Les dharma naissent tous d’une cause ;
De tous, le Prédestiné a dit la cause ;
Il en a dit aussi l’abolition :
Telle est la doctrine du grand sramane.
(Viyana pali, I, 40)

Éviter le péché, pratiquer le bien,
Purifier la pensée :  tel est l’enseignement des Bouddha.
(Digha II, 49).

Dans le Nord-Ouest (Nord Pakistan actuel), les Sarvastivadin (cette secte qui s’était refusée à participer au synode de Ceylan et avait déjà fait sécession, sous le règne d’Asoka, -240) inaugurèrent pour les étrangers un véritable apostolat de la stance, et les Mahayanistes la reprendront à leur compte, et sur une vaste échelle, surtout les développements mnémotechniques de l’Arapacana (les 5 premières lettres d’un alphabet sace ou khotanais des Scythes et Parthes, constituant chacun le début d’un mot ou d’une phrase, exposant sous une forme condensée, un article de foi), afin d’inculquer à leurs adeptes leur thèse fondamentale de la vacuité (cf. supra) de tous les dharma :  Anutpanna ;  Rajas ;  Paramartha ;  Cyavana ;  Naman (Pancavimsati, édition N. DUTT, p. 212).

Ce qu’il faut retenir avant de continuer, est qu’avec les Saka–Palahva, le bouddhisme, largement ouvert à toutes les influences, s’achemine rapidement vers le Mahayana :  c’est de l’extérieur que viendra un mouvement messianique (cf. infra :  le Baghava) assez puissant pour transformer insensiblement Maitreya et Ajita, deux obscurs disciples de Sakyamuni, en un Bouddhade l’avenir (et on peut déjà soupçonner qu’Amitabha, le plus notable des Bouddha du Grand Véhicule, dieu de lumière, d’éclat et de vie infinie, régnant sur le paradis de l’Ouest -lumière du couchant, du mahaparinirvana-, n’est que la réplique bouddhiste et hindoue d’un dieu solaire iranien !  à quand la divinisation hellénistique du Sakyamuni ?  Les temps sont proches...).

Dès le début de toute cette affaire de Sangha, les laïcs s’étaient sentis frustrés.
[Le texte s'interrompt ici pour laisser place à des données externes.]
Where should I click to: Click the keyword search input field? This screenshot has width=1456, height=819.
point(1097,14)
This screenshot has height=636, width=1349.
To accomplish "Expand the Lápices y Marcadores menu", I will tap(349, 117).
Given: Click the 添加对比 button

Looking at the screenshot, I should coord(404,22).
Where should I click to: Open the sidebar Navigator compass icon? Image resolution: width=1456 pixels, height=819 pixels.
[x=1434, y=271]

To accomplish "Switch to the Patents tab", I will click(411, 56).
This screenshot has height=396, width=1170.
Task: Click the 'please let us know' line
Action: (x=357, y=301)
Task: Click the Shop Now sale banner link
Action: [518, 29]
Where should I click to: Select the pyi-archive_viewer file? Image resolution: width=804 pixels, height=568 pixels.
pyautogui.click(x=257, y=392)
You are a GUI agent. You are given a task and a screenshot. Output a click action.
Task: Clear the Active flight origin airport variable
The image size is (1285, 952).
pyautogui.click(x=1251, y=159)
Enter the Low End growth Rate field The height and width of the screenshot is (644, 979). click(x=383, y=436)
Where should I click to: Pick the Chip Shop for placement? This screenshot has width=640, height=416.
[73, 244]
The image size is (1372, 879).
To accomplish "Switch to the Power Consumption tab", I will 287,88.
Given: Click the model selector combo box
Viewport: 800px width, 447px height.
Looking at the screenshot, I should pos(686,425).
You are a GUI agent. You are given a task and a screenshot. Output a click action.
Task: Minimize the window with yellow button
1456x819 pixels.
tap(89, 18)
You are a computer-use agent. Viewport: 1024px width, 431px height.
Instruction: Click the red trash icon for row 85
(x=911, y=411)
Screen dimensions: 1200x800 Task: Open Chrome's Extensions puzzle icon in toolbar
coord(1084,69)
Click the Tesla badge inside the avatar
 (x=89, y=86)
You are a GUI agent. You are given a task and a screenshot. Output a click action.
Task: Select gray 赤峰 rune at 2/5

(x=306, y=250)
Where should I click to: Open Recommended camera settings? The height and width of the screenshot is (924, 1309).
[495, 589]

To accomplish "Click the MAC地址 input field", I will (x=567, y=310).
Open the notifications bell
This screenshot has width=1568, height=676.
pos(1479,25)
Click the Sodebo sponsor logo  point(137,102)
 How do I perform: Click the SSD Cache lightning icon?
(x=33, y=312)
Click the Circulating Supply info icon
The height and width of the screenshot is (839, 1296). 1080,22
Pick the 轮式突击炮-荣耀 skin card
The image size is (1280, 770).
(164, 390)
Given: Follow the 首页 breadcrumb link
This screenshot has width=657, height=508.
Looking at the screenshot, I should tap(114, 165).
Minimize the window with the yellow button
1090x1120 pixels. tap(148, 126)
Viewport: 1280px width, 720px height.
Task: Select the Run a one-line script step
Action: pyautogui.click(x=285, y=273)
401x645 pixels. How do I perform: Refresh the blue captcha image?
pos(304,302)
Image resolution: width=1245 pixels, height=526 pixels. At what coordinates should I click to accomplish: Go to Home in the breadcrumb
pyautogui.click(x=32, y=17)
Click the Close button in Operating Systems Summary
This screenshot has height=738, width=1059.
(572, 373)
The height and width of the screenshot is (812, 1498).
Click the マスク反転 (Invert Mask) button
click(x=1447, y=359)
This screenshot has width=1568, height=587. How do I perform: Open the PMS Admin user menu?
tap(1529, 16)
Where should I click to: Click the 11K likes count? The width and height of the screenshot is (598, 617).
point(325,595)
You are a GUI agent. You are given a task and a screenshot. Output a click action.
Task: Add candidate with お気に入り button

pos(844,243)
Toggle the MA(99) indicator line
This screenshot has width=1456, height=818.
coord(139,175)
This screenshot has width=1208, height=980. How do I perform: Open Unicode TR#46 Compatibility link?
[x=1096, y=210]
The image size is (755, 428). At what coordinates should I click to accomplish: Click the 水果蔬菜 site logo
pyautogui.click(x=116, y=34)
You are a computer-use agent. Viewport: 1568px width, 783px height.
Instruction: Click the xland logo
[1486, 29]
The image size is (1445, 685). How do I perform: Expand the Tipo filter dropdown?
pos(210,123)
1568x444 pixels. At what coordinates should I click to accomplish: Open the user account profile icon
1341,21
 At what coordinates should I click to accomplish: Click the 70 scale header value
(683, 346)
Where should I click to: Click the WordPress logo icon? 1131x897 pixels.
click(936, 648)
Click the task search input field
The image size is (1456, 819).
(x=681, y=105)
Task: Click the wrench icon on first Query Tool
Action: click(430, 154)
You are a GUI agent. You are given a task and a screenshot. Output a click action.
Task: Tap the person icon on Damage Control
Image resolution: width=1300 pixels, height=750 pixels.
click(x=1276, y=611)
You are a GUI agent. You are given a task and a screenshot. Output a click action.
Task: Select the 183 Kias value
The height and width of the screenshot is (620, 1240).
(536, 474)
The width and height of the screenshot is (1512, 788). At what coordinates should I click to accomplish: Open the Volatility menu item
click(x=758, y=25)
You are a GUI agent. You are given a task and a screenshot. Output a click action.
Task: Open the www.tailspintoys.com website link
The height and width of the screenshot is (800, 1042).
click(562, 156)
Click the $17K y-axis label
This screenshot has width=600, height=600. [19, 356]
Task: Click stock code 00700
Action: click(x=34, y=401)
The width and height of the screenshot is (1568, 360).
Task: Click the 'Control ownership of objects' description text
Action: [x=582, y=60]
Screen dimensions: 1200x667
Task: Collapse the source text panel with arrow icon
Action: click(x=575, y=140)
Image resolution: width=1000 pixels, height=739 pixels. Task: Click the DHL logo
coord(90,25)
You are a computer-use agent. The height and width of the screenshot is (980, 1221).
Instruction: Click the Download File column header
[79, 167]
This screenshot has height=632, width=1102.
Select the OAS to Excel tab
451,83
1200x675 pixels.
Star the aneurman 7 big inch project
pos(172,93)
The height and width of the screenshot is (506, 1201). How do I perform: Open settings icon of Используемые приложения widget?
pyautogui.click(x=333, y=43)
Et la question de leurs droits respectifs se posa très tôt. Surtout sur une question d’importance, qui était leur accès au Nirvana. Voilà comment leur répondirent les théoriciens du Bouddhisme de l’époque (Majjhima I, 493 ;  Samyutta V 134, 244). “ De même que le Gange se penche, s’incline et se porte vers l’océan, aussi la Sangha de Gotama, upasaka comme bikhsu, se penche, s’incline et se porte vers le Nirvana. ” Mais le point crucial est de savoir si l’upasaka (le laïc) peut accéder à l’état d’Arhat, la Sainteté, 4e et ultime point de la vie religieuse. Même le Bouddha a refusé de prendre position, tellement cela semble difficile en soi, et encore plus pour ceux qui vivent dans le monde. Le triomphe des aspirations laïques sera consacré par la substitution à l’idéal de sainteté personnelle (de l’Arhat), un idéal nouveau empreint d’altruisme :  la pensée de l’Illumination (Bodhicitta), associée au désir de la suprême et parfaire Illumination (anuttarasamyaksambodhi) et ayant pour objet le bien et le bonheur de toutes les créatures. Celui qu’on appellera le Mahayaniste s’engage, pour ce faire, dans le chemin du Bodhisattra (cf. infra), remettant son accès au Nirvana (volontairement cette fois) pour assurer, par la pratique toujours plus lucide et plus bienveillante, des perfections (paramita), le bonheur de tous les êtres, et continuer son œuvre salvatrice :  ce qui est une carrière ouverte à tous, sans exception.

En fait, le laïc réclamait un Dieu là où le religieux demandait un maître !  Les masses populaires sont plus dévotes qu’éclairées (admirable LAMOTTE 1976 :  707 sq.) :

  • Elles n’avaient que faire, en effet, d’un “ modèle ” mort, dont on ne peut vénérer que les restes (savita) ;
  • Elles voulaient un “ dieu vivant ”, et même un “ dieu supérieur aux dieux ” (devativeda) qui continue à les sauver, à prédire l’avenir, et dont le culte (puja) soit autre chose qu’une simple commémoration (anusmrti) ;
  • Cet état d’esprit va influencer certaines productions tardives du Tipitaka pali, puis apparaîtra clairement dans la littérature post-canonique en hybride et en sanskrit.

Voilà, il n’y a plus qu’un pas à faire...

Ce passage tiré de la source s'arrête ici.